╭─ Supplied information
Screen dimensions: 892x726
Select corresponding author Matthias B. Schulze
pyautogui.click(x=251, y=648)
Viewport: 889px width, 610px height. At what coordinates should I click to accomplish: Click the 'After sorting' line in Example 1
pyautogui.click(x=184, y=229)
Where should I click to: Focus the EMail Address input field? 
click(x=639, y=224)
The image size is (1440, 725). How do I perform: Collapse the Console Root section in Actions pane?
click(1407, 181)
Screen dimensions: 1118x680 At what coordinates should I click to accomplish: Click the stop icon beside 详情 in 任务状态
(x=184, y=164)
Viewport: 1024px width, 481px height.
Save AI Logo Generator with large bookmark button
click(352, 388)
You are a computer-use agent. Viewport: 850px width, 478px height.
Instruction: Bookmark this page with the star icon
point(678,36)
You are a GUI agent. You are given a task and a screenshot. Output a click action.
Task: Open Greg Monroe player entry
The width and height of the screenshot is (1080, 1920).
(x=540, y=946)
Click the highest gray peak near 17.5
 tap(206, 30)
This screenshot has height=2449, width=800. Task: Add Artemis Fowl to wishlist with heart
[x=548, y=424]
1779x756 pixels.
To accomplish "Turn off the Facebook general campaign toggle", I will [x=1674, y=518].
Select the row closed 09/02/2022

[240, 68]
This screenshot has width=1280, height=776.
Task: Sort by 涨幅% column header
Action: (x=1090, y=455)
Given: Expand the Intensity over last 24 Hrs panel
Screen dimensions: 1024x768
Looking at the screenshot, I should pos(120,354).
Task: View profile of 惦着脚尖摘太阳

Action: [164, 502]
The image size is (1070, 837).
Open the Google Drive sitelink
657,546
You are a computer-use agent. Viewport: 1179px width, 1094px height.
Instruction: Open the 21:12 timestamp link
╰─
A complete, exact transcription of the data above is required.

Screen dimensions: 892x726
Select corresponding author Matthias B. Schulze
pyautogui.click(x=251, y=648)
Viewport: 889px width, 610px height. At what coordinates should I click to accomplish: Click the 'After sorting' line in Example 1
pyautogui.click(x=184, y=229)
Where should I click to: Focus the EMail Address input field? 
click(x=639, y=224)
The image size is (1440, 725). How do I perform: Collapse the Console Root section in Actions pane?
click(1407, 181)
Screen dimensions: 1118x680 At what coordinates should I click to accomplish: Click the stop icon beside 详情 in 任务状态
(x=184, y=164)
Viewport: 1024px width, 481px height.
Save AI Logo Generator with large bookmark button
click(352, 388)
You are a computer-use agent. Viewport: 850px width, 478px height.
Instruction: Bookmark this page with the star icon
point(678,36)
You are a GUI agent. You are given a task and a screenshot. Output a click action.
Task: Open Greg Monroe player entry
The width and height of the screenshot is (1080, 1920).
(x=540, y=946)
Click the highest gray peak near 17.5
 tap(206, 30)
This screenshot has height=2449, width=800. Task: Add Artemis Fowl to wishlist with heart
[x=548, y=424]
1779x756 pixels.
To accomplish "Turn off the Facebook general campaign toggle", I will [x=1674, y=518].
Select the row closed 09/02/2022

[240, 68]
This screenshot has width=1280, height=776.
Task: Sort by 涨幅% column header
Action: (x=1090, y=455)
Given: Expand the Intensity over last 24 Hrs panel
Screen dimensions: 1024x768
Looking at the screenshot, I should pos(120,354).
Task: View profile of 惦着脚尖摘太阳

Action: [164, 502]
The image size is (1070, 837).
Open the Google Drive sitelink
657,546
You are a computer-use agent. Viewport: 1179px width, 1094px height.
Instruction: Open the 21:12 timestamp link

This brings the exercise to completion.